### WRITTEN TASK A
In the MongoDB thread, why does the asker's attempt to use $min in a $project stage not work?

### SOURCE
____________

$project a new field as the minimum of two fields in mongodb

Question

As part of an aggregation pipeline, I'd like to project a new field onto a document which is the minimum of two existing fields.

Given documents like these:

{
    _id: "big1",
    size: "big",
    distances: { big: 0, medium: 0.5, small: 1 }
}
{
    _id: "med1",
    size: "medium",
    distances: { big: 0.5, medium: 0, small: 0.5 }
}
{
    _id: "small1",
    size: "small",
    distances: { big: 1, medium: 0.5, small: 0 }
}

The "distances" subdocument shows how "far" the document's size is from other possible sizes.

I'm looking to accumulate a sorting score for the documents that shows how close it is to a set of parameters. If I were looking for just "big" documents, I could do this:

aggregate([
    {$project: {"score": "$distances.big"}}
    {$sort: {"score": 1}}
]);

But suppose I want to sort equally for "big" or "medium" documents. What I want is something like:

aggregate([
    {$project: {"score": {$min: ["$distances.big", "$distances.medium"]}}},
    {$sort: {"score": 1}}
])

But this doesn't work, as $min only operates on adjacent documents in a $group query.

Is there a way to project a value that is the minimum of two existing fields as a sort parameter?

Answer 1

You can use the $cond operator to perform a comparison that finds the minimum value using the $lt operator:

db.test.aggregate([
    {$project: {score: {$cond: [
        {$lt: ['$distances.big', '$distances.medium']}, // boolean expression
        '$distances.big',   // true case
        '$distances.medium' // false case
    ]}}},
    {$sort: {score: 1}}
])

Result:

[ 
    {
        "_id" : "big1",
        "score" : 0
    }, 
    {
        "_id" : "med1",
        "score" : 0
    }, 
    {
        "_id" : "small1",
        "score" : 0.5
    }
]

____________

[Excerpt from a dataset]

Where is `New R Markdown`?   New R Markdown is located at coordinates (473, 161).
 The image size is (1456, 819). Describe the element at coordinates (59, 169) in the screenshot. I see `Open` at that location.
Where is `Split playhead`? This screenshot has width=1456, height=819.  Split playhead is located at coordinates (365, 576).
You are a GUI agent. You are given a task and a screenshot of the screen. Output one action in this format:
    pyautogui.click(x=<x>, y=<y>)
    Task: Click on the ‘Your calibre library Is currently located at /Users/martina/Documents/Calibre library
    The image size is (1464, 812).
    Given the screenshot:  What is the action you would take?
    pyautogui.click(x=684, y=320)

____________

### WRITTEN TASK B
Reproduce the rows verbatim, starting with the first row and ending with the line containing "coordinates (365, 576).".

### TASK SOLUTION A
$min only operates on adjacent documents in a $group query.

### TASK SOLUTION B
Where is `New R Markdown`?   New R Markdown is located at coordinates (473, 161).
 The image size is (1456, 819). Describe the element at coordinates (59, 169) in the screenshot. I see `Open` at that location.
Where is `Split playhead`? This screenshot has width=1456, height=819.  Split playhead is located at coordinates (365, 576).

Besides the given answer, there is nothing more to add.